If there’s a single takeaway from a recent Boston Globe Spotlight series on the regional housing crisis, it might be how persistent the housing challenge has been. The numbers have changed, and home ownership has moved even farther out of reach when price increases are compared with income growth. But the story has remained remarkably constant. 

Suburbs resist new growth, especially anything but huge houses on large lots, and they are particularly wary of housing that will bring lots of children to educate in their school systems. 

Zeroing in on resistance to new housing in Milton, the first installment of the Globe series said, “About 90 percent of the town’s subsidized housing is for seniors, data show, which some housing analysts see as a common sign of suburbs being unwelcoming to young families, especially those who might add burdens to the school system.”

Back in 2002, this CommonWealth story reported on a consulting firm analysis commissioned by Plymouth that came up with a “service demand index” that pegs the cost to the town of four different types of residential development.

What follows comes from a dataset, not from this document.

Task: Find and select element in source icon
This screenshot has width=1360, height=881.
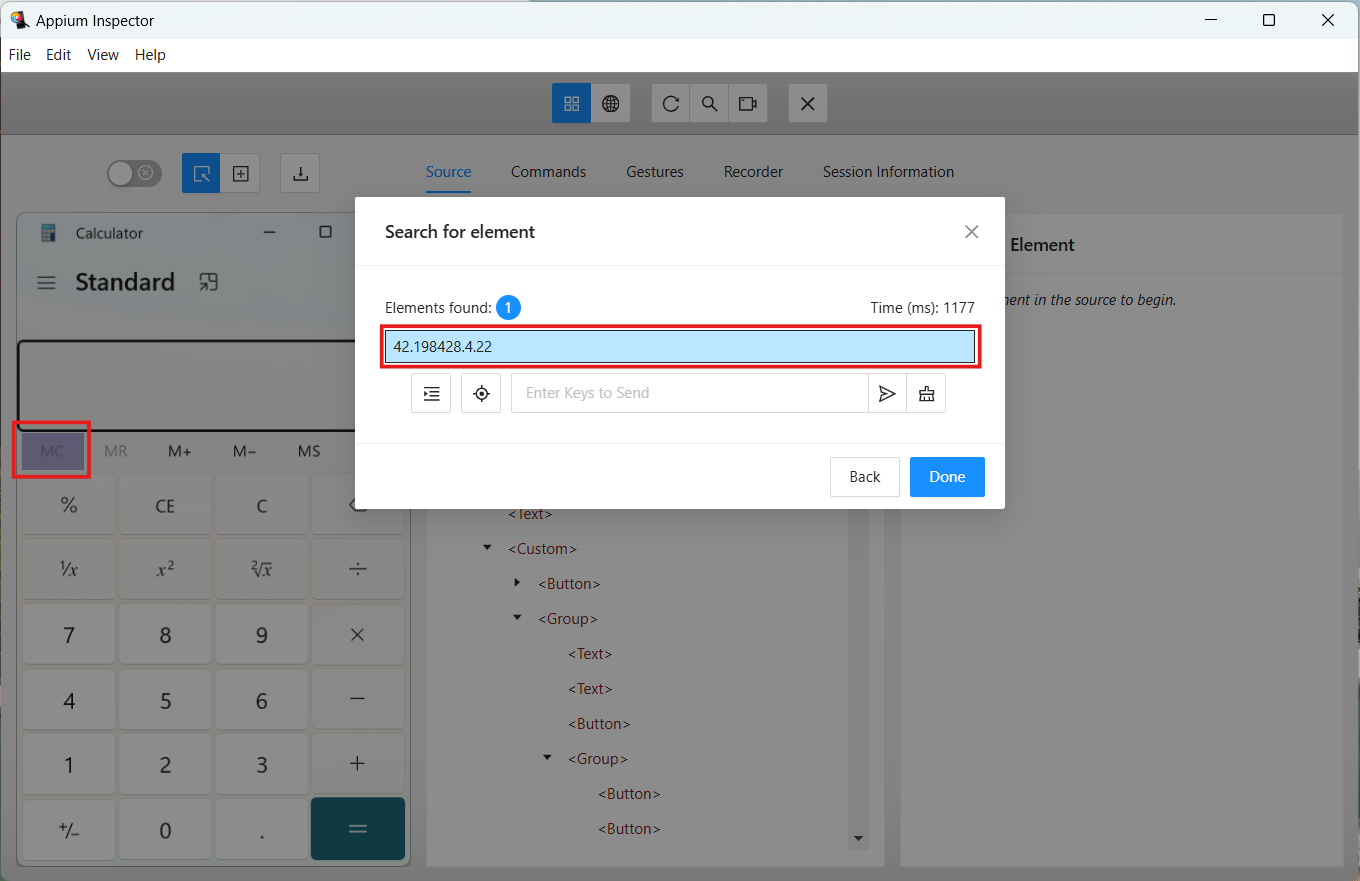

The cost to the town of a new home likely to house school-age children was $8,641, with the report noting that only at assessed values of $474,500 and higher would such homes return as much to town coffers in tax payments as they draw. An age-restricted housing unit that would have no school children, in contrast, would cost the town just $2,215 per year. 

Then-state Sen. David Magnani said that through land use rules and other measures, communities had come up with “different ways, publicly and privately, to say, ‘don’t bring any new kids.’”  The Framingham lawmaker memorably termed the various schemes “vasectomy zoning.” 

Other contributors to the housing crisis have also been long in the making. 

Among those are issues tied to the Community Preservation Act, a law passed in 2000 that allows communities to levy a small surcharge on homeowners to be used for affordable housing, historic preservation, or open space and recreation uses. Although the law requires that at least 10 percent of a community’s CPA funds go to each use, a report issued last year by the Center for State Policy Analysis at Tufts University and the Greater Boston Real Estate Board found that less than 1 in 20 CPA projects has been dedicated to the creation of new homes. 

Municipalities point to the sky-high cost to build as one of the key reasons CPA funding doesn’t always result in new affordable units. But communities have gone to great lengths to finesse the law in ways to spend on other uses, including figuring out ways to skirt follow-up legislation enacted specifically to ban the use of CPA funds to pay for artificial turf on athletic fields. 

Meanwhile, one approach to the state’s housing affordability challenge – the development of more manufactured homes – which got a plug last week in a Globe editorial, was identified several years ago as an underutilized arrow in the affordable housing quiver.  

Drawing more attention to the housing crisis surely can’t hurt, though the persistence of the problem underscores the strength of the forces resisting efforts to put a big dent in it.